『『不思議の国のアリス』の家』
(2015/小林さゆり訳、柏書房、2015.10.10)

『不思議の国のアリス』に登場する
主人公のモデルとなった
現実の少女、アリス・リデルの
曾孫に当たる人のデビュー作です。


ルイス・キャロルこと
チャールズ・ラトウィッジ・ドッドスンと
アリスとの交流を中心に
『不思議の国のアリス』誕生までの経緯を
アリスの家庭教師の視点から描いた
フィクションです。

ここでいう家庭教師は
ガヴァネス governess という
ヴィクトリア朝時代に
上流家庭の子女を教えた女性のことで
未婚の中流女性が自立する手段のひとつでした。

ヴィクトリア朝のイギリス小説に
しばしば登場しますけど
ヘンリー・ジェイムズの
『ねじの回転』(1898)に登場する
例の幽霊を見た家庭教師といえば
「ああ、あれか」と
思い出す人もいるかもしれません。


いわれてみると
当時の習慣からすれば
リドル家にもガヴァネスは
当然いたわけです。

これまで
現実のアリスを登場させた
フィクションや映画で
ガヴァネスが描かれたことは
自分の知るかぎりではなく
この設定は盲点でした。


結婚願望が強く
性的な欲求不満を抱えたガヴァネス
というあたりは
いかにも当世風ですが
まったくあり得ない感じもしないので
上手い設定だと思いますね。

そういうガヴァネスの視点から
語られていくだけに
アリスの
男心を誘う小悪魔風な表情も
すくいとられていて
純真無垢な少女という
一般的なイメージと
ちょっとズレているのが
興味深かったです。


そのガヴァネスが
ドッドスンに愛されていると誤解して
その誤解を残酷な形で気づかされた時に
ある出来事が起きるわけですけど
それが小説のかなり後半なので
その出来事が起きるまでは
少々退屈だったのは否めません。

大学院時代、指導教授に
ミステリばかり読んでいると
普通の小説が読めなくなるぞ
というようなことを
言われたことがありますが
途中まで退屈だったのは
そこらへんに原因があるのかも。

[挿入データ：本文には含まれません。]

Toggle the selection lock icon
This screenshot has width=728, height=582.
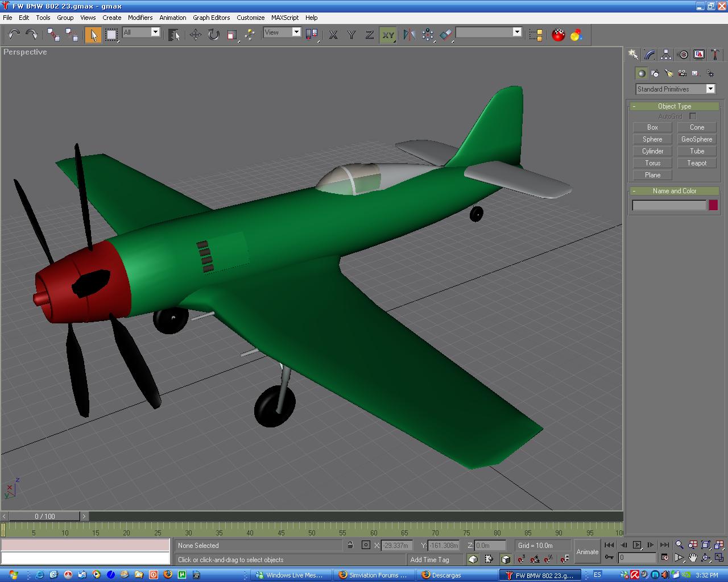point(350,545)
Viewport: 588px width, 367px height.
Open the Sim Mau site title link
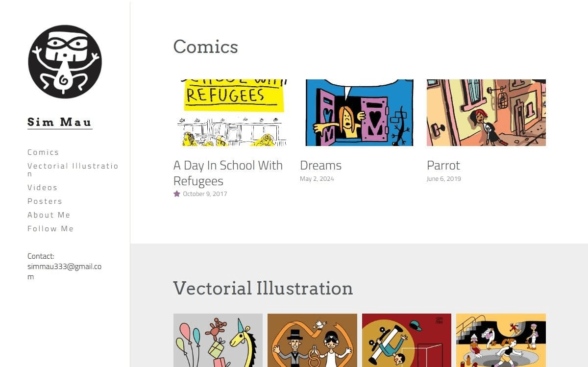60,122
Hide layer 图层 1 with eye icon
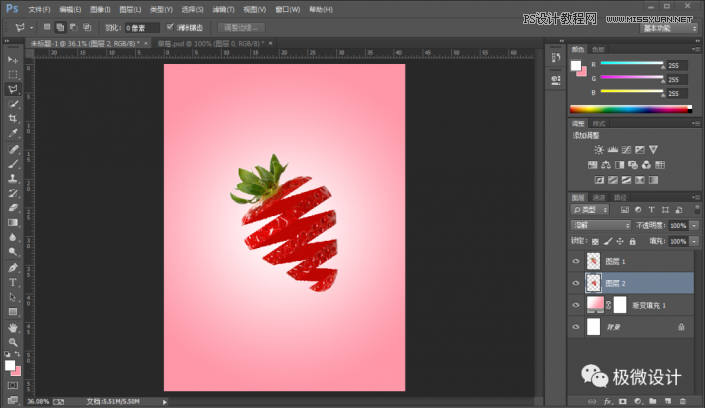The image size is (705, 408). point(575,260)
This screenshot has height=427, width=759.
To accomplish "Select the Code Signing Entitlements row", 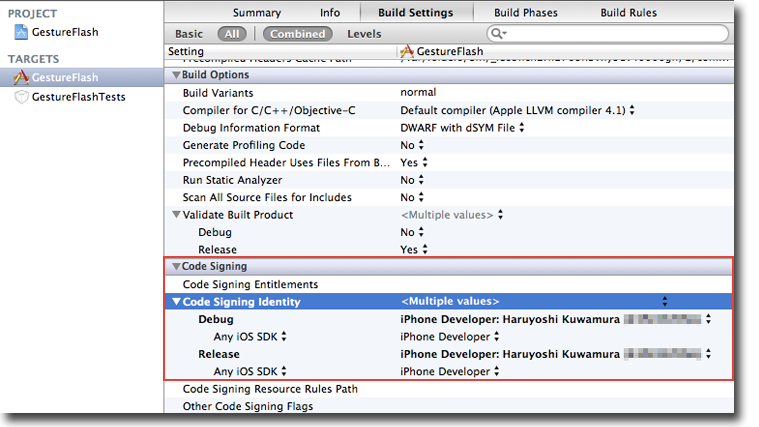I will [250, 285].
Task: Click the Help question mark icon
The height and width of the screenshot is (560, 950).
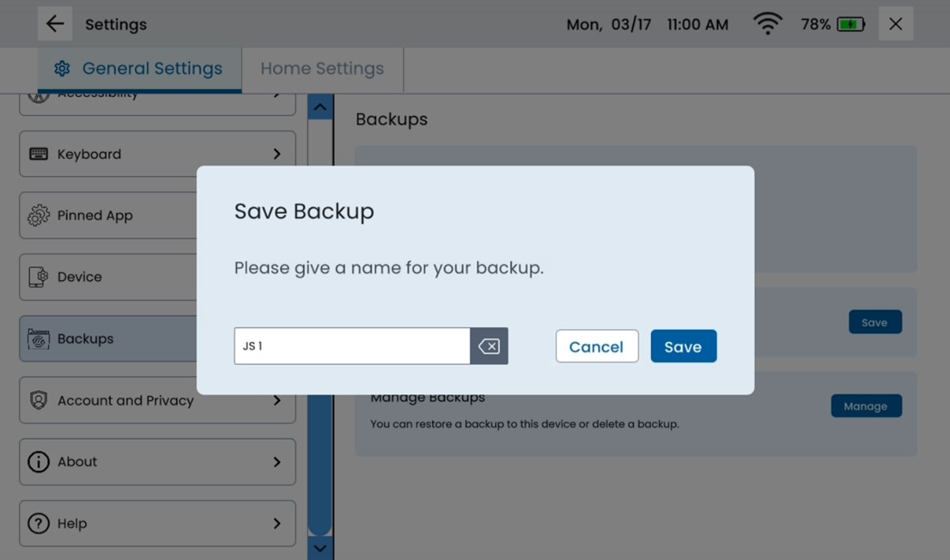Action: tap(39, 523)
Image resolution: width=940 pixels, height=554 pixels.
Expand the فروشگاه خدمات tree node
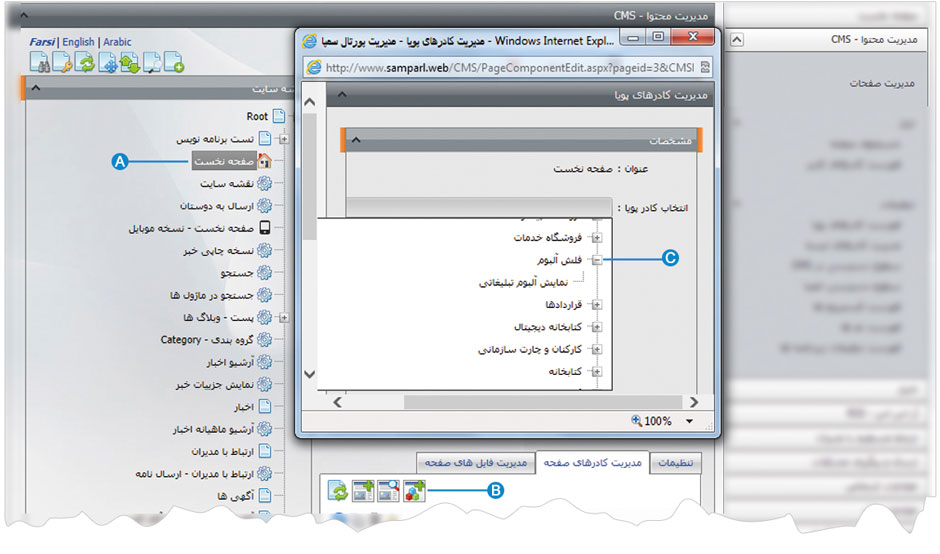597,238
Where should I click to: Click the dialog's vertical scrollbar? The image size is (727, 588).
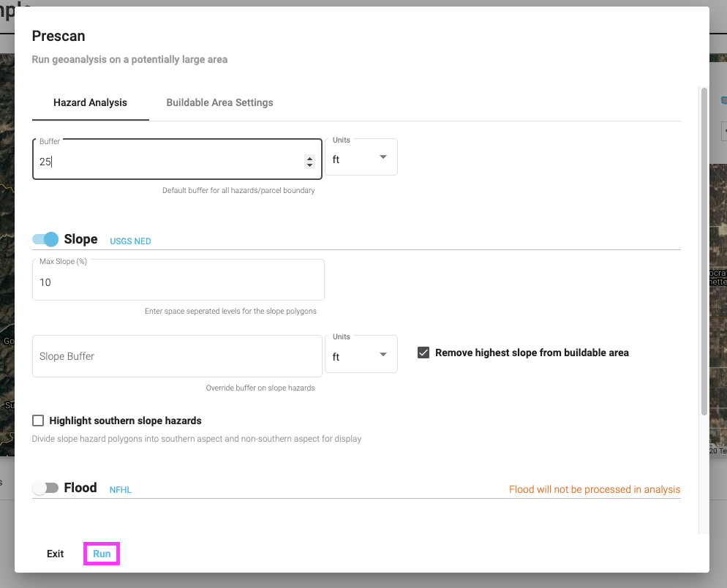(704, 252)
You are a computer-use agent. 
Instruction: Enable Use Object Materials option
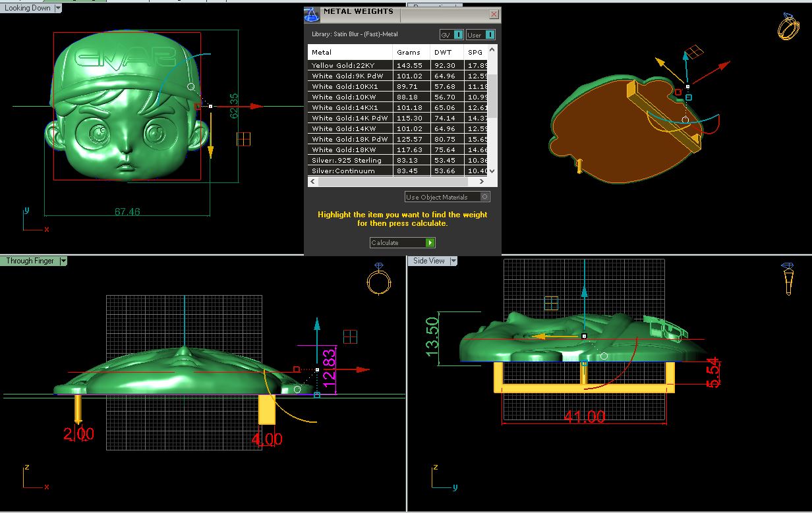click(484, 197)
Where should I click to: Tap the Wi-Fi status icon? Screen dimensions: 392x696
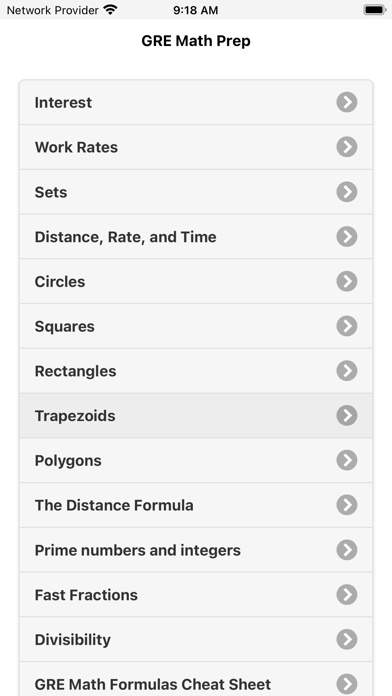[110, 10]
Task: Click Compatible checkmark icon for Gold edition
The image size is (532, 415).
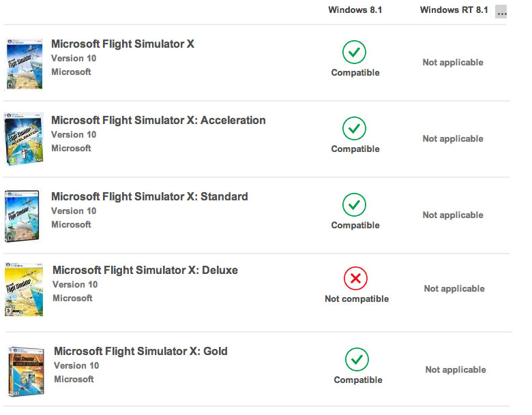Action: coord(357,359)
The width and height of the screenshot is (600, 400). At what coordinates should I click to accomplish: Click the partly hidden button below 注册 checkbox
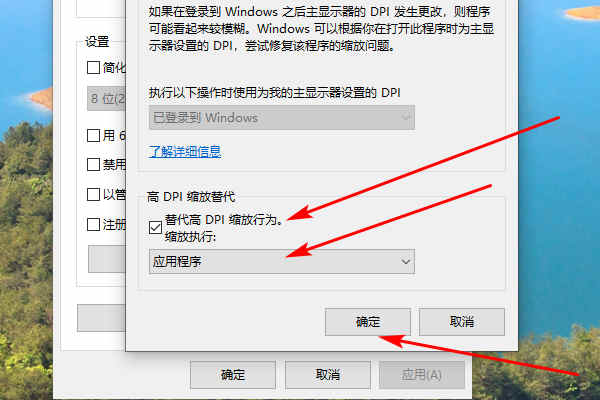107,259
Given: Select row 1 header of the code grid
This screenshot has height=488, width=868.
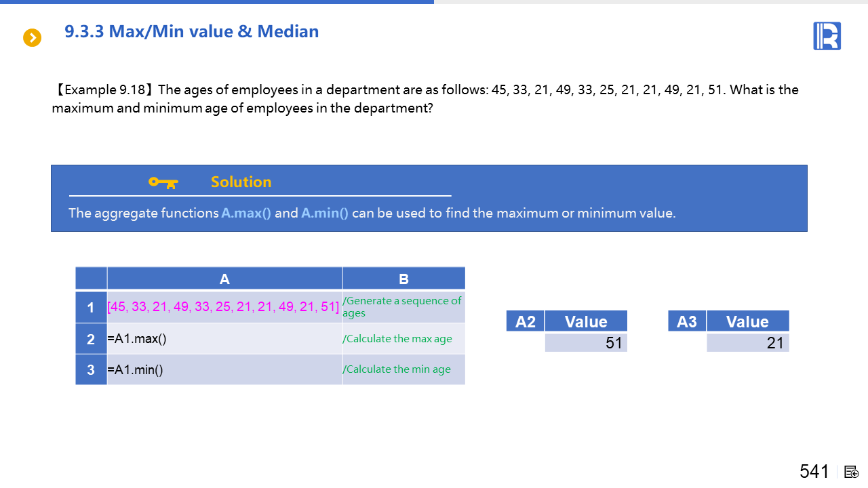Looking at the screenshot, I should pyautogui.click(x=91, y=308).
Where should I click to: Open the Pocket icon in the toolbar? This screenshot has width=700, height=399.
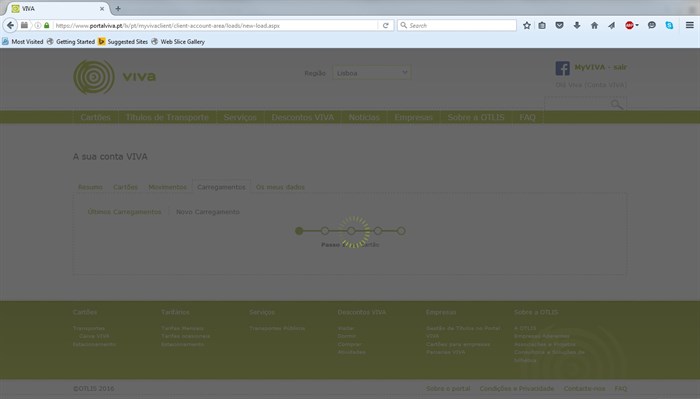coord(559,25)
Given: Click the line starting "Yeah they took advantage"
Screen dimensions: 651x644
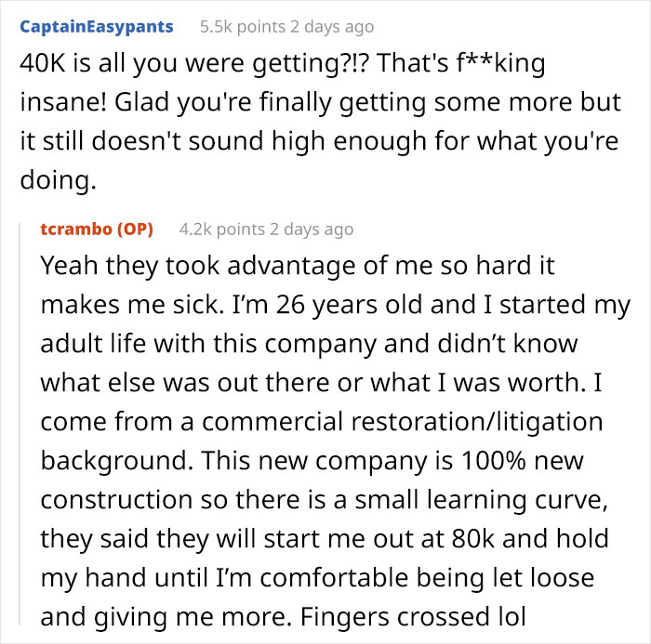Looking at the screenshot, I should 298,266.
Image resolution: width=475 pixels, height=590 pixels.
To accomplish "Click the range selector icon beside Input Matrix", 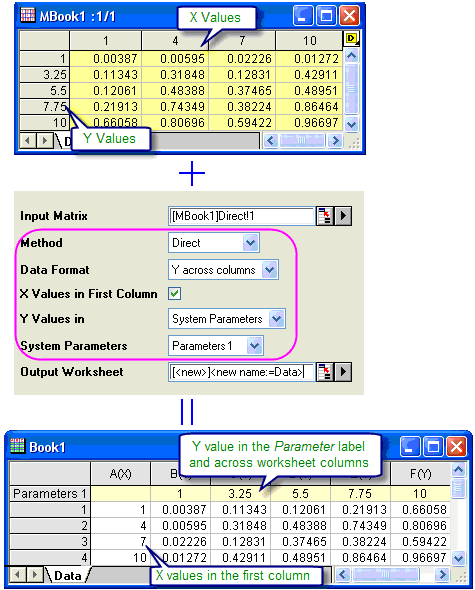I will (x=324, y=216).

(^^ゞ


『不思議の国のアリス』誕生の経緯を描いた
ノンフィクション・ノヴェルだと思ったのも
良くなかったのかもしれません。

実際の経緯とは
時間の流れや出来事の順序が
異なっていますし
(7年間の交友を1年に凝縮したそうです)
なによりも
ここに登場するアリスが
10歳だというあたりからして
史実とはもちろん
キャロルの感覚ともズレているわけで。

ノンフィクション・ノヴェルではなく
中年男性と少女の交流を
ガヴァネスの視点から再構成した小説
あるいは
ガヴァネスを主人公とした小説
というふうに
最初から意識して読めば
また違う楽しみ方もできたでしょう。

「中年男性と少女」が
現実のドッドスンとアリスだけに
なかなか難しいんですけどね。


邦題も、オビの惹句も
ノンフィクション・ノヴェルである
という誤解を助長させる感じがして
ちょっといただけない。

原題は
The Looking Glass House ですから
「鏡の家」「姿見の家」
とでも訳してくれた方が
良かった気がします。

もっともそれだと
営業的に
よろしくないんでしょうけど。


先にも書いた通り
これが小説のデビュー作だそうですが
今回は題材勝ちといったところ。

アリス・リデルの曾孫
というだけで話題性が抜群なのに加え
アリスの孫にあたる実母が持っていた
未公開の資料なども使えたわけですから
小説家としての実力は
さておいても読む
という読者も多かったことでしょう。

こういう形でデビューしたら
第2作目がたいへんだろうなあと
他人事ながら心配になります。


冒頭、いきなり
リドル家のパーティに
ヴィクトリア女王が訪れますけど
現実のアリスの父親の日記も
資料として活用したようなので
これは実際の出来事を
ふまえたものなのでしょう。

今風にいえば
現実のアリスの家は
かなりセレブな印象を受けますね。

もちろん、そのパーティーには
ドッドスンも出席しているわけです。

「著者あとがき」によれば
アリスには
ヴィクトリア女王の
末息子とのロマンスもあったそうで
そうした事実を知ると
現実のアリスに対するイメージも
また変わってくる感じで。


なお、従来「ドジスン」と
表記されきたキャロルの本名は
「ドッドスン」が正確な読み方で
本訳書では
そちらが採用されています。

間違いではありませんので
ご注意くださいまし。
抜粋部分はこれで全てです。